Le secret médical va-t-il résister à la numérisation des données médicales ? C'est une question qui est devenue légitime depuis que les examens médicaux des Français sont stockés sur des serveurs informatiques, et accessibles à d'autres personnes que votre médecin.
Toutes les données numérisées. Les actes médicaux, les médicaments prescrits, les hospitalisations - où, quand, pourquoi - jusqu'aux décès et à leurs causes. Toutes ces données sont stockées sur des serveurs géants dans les hôpitaux, et surtout au siège de l'Assurance maladie. Avec la centralisation de la sécurité sociale, ce sont les données de 62 millions de français depuis les années 1990 qui sont consignées, une somme phénoménale. En croisant ces fichiers, on peut donc obtenir des informations ultra-sensibles, un lien par exemple entre un médicament et une pathologie voire un décès. Avec les big data, les effets du Mediator sur le cœur auraient sans doute pu être repérés plus tôt. A l'inverse, il y a deux ans, on a pu montrer qu'il n'y avait pas de lien entre la vaccination contre le papillomavirus et la sclérose en plaques. C'est une sorte de recherche médicale en accéléré.
Faciliter le diagnostic. Et cela vaut surtout pour la cancérologie : une équipe de chercheurs est en train d'étudier si certains médicaments accentuent ou au contraire amoindrissent l'efficacité de la chimio. On ne peut pas le faire patient par patient, ni médicament par médicament, il y en 10.000 sur le marché. Les machines, elles, peuvent le détecter en un temps record. Les big data peuvent aussi être efficace dans les cas rares. "Imaginez une tumeur très rare, avec 100 cas par an en France. Même si vous êtes un médecin expérimenté, vous allez en voir assez peu", explique Alain Litarkowski, médecin et responsable des données médicales à l'Institut Curie. "Mais si vous entrez les données sur les serveurs, la machine pourra faciliter votre diagnostic".

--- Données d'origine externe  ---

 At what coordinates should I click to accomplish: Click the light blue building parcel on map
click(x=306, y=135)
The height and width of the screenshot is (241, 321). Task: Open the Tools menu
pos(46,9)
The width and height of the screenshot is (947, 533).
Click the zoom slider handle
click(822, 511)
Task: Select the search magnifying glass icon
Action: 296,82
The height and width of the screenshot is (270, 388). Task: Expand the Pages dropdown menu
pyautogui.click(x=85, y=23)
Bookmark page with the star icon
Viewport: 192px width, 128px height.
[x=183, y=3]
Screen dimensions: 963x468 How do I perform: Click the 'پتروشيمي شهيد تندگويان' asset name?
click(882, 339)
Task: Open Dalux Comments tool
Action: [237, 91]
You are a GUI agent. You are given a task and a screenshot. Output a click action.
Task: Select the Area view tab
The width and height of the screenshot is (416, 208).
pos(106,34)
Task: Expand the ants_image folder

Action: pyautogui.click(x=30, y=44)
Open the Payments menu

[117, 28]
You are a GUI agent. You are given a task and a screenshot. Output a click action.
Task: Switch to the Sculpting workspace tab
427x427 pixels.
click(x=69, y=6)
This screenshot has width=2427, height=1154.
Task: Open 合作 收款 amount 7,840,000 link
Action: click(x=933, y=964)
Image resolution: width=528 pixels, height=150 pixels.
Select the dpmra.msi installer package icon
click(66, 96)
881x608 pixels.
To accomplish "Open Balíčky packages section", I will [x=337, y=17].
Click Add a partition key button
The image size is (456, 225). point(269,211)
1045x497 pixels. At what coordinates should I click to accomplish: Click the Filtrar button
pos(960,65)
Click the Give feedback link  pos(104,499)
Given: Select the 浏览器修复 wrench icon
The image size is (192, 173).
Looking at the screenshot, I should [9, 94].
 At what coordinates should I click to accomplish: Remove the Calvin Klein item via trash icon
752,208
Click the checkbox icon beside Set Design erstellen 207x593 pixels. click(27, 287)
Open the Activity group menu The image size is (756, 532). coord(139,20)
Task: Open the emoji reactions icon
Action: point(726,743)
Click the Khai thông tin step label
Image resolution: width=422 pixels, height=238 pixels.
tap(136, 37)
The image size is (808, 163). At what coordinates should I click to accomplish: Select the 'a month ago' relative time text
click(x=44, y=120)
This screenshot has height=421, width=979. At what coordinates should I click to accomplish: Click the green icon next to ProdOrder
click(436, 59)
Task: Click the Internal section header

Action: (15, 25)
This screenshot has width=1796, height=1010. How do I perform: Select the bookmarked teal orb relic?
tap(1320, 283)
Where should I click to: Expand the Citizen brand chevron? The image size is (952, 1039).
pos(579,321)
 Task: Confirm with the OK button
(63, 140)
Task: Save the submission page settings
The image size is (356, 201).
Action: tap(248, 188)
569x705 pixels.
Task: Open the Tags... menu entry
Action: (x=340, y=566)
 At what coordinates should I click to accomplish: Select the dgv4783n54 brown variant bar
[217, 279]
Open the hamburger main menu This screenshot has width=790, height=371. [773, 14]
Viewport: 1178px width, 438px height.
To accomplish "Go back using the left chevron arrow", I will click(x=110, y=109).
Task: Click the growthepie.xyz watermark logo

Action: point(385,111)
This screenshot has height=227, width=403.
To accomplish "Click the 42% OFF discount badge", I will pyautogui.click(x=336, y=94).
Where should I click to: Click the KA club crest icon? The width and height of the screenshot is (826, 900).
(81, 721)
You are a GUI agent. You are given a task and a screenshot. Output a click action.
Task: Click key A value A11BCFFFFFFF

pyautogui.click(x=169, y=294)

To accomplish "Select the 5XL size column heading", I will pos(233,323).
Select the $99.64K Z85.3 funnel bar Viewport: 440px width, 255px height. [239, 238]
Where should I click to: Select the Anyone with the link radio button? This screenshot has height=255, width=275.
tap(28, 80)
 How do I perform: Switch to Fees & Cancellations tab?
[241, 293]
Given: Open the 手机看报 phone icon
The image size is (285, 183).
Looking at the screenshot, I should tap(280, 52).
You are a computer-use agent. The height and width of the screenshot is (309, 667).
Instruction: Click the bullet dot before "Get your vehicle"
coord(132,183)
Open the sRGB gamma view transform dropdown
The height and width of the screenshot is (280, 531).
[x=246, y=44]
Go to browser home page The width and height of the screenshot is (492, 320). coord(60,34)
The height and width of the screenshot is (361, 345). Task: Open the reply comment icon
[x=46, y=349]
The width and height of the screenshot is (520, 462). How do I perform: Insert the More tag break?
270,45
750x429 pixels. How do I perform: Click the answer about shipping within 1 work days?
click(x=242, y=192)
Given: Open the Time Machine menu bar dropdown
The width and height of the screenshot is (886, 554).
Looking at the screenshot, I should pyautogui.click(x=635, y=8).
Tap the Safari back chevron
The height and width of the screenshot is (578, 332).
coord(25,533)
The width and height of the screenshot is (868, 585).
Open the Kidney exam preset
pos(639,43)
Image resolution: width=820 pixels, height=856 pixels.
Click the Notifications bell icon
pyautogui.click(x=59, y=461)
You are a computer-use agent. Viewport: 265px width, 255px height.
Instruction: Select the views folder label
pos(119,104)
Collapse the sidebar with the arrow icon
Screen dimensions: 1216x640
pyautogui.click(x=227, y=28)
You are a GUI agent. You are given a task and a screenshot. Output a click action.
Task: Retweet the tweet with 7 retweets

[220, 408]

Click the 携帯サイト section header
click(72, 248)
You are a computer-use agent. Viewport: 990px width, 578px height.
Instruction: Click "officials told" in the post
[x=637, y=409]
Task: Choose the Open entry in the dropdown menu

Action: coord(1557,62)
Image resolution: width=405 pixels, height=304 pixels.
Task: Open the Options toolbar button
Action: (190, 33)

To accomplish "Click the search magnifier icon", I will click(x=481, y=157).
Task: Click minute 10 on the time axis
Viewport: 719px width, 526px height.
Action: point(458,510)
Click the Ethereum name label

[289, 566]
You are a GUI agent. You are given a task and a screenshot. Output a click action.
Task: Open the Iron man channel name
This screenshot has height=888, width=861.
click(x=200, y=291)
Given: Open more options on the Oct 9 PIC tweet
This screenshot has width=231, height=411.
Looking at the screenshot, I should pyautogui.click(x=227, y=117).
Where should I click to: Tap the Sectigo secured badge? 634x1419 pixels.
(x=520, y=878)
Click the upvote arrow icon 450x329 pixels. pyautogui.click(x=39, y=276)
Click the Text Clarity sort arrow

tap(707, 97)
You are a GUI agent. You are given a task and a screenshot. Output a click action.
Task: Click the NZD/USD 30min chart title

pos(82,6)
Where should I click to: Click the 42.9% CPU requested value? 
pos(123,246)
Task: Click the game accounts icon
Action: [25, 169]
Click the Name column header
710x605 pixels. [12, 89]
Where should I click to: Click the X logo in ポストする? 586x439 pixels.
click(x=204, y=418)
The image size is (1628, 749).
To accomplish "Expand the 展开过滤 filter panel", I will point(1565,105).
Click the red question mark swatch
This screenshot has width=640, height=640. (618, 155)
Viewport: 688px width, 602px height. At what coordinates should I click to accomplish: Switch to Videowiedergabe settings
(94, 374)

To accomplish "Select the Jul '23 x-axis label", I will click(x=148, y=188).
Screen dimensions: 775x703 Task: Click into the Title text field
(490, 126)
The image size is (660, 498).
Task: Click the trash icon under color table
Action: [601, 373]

Le Big Brother de la santé. Même si les informations sont anonymisées et gardées d'une main de fer par la CNIL, qui demande à montrer patte blanche avant d'accéder aux données encyclopédiques sur la santé des Français, des recoupements sont toujours possibles. Il suffit pour cela que d'avoir un cas peu fréquent : un homme au fin fond du Cantal avec une pathologie lourde et une hospitalisation n'est pas très difficile à retrouver. Ainsi, un employeur, une banque, ou même un assureur peut, avec quelques recherches, avoir accès à vos informations médicales.
Le danger du piratage. Mais bien sûr, qui dit informatique, dit piratage. En mai dernier, deux hôpitaux londoniens ont été victimes d'un hack de leur bases de données et ont dû payer une rançon. Le risque le plus important pour les big data serait donc que quelqu'un de mal intentionné mette la main sur les données d'un hôpital, ou celles de l'Assurance maladie, et les publient sur internet.